Sunday, 26 July 2015

C. MOVEMENTS VS. MUSCLES

As discussed above there is a plethora of variables, which effect FMD. There are numerous current literature sources emphasising that the capability required for efficient movement is done so through integration of numerous muscles working in combination over a number of joints, rather than isolated muscle strength (7, 13, 17, 21).

Cook (17) explained simply that when analysing movement our brain does not recognise individual muscle activity, instead the brain recognises movement patterns and creates coordination between all the muscles needed, a process that is referred to as a ‘motor program’. Boyle (7) also emphasised the philosophy of FMD by stating, “experts emphasise that functional training trains movements, not muscles”. Boyle (7) noted that research and development demonstrates that exercise prescription should not follow anatomical descriptions for movements based on patterns such as extension / flexion / adduction only to produce force, but rather follow patterns of kinetic chains, which is how the body moves in actual locomotion. This concept describes groups of muscles and joints working together to perform movements.
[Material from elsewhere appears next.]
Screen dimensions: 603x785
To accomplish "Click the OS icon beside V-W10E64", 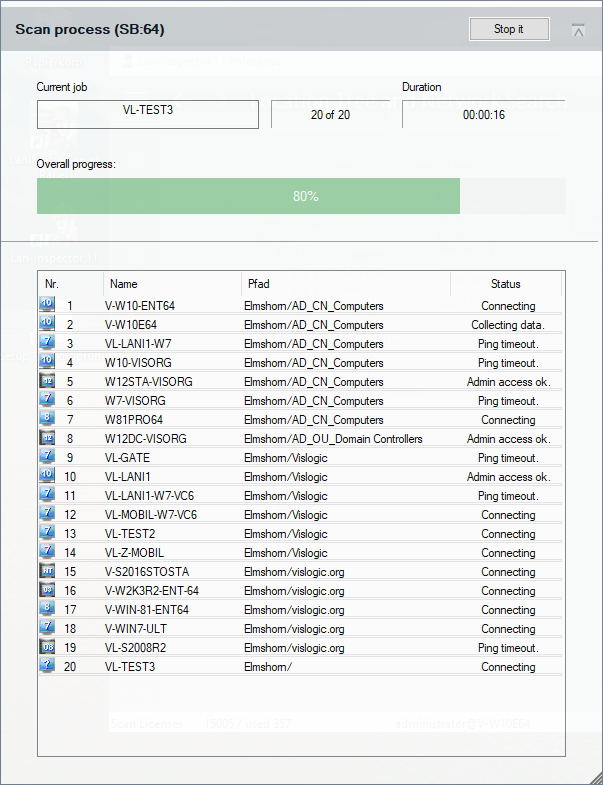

Epley (21) concurred with this philosophy and noted that for an exercise to improve athletic performance multiple joint actions must be timed in the proper neuromuscular recruitment patterns. The training of multiple joints in one exercise will aid in the development of coordination and improve the ability to generate force for sports movements. He also stated that single joint exercises such as bicep curls, leg curls, and leg extensions contribute little to improve performance and are only used broadly to enhance an aesthetic quality, where multi-joint actions are a much better option for providing a transfer from training to performance. He concluded by stating, “sports skills require multiple joint actions timed in the proper neuromuscular patterns, otherwise you have no coordination or ability to generate explosive force”.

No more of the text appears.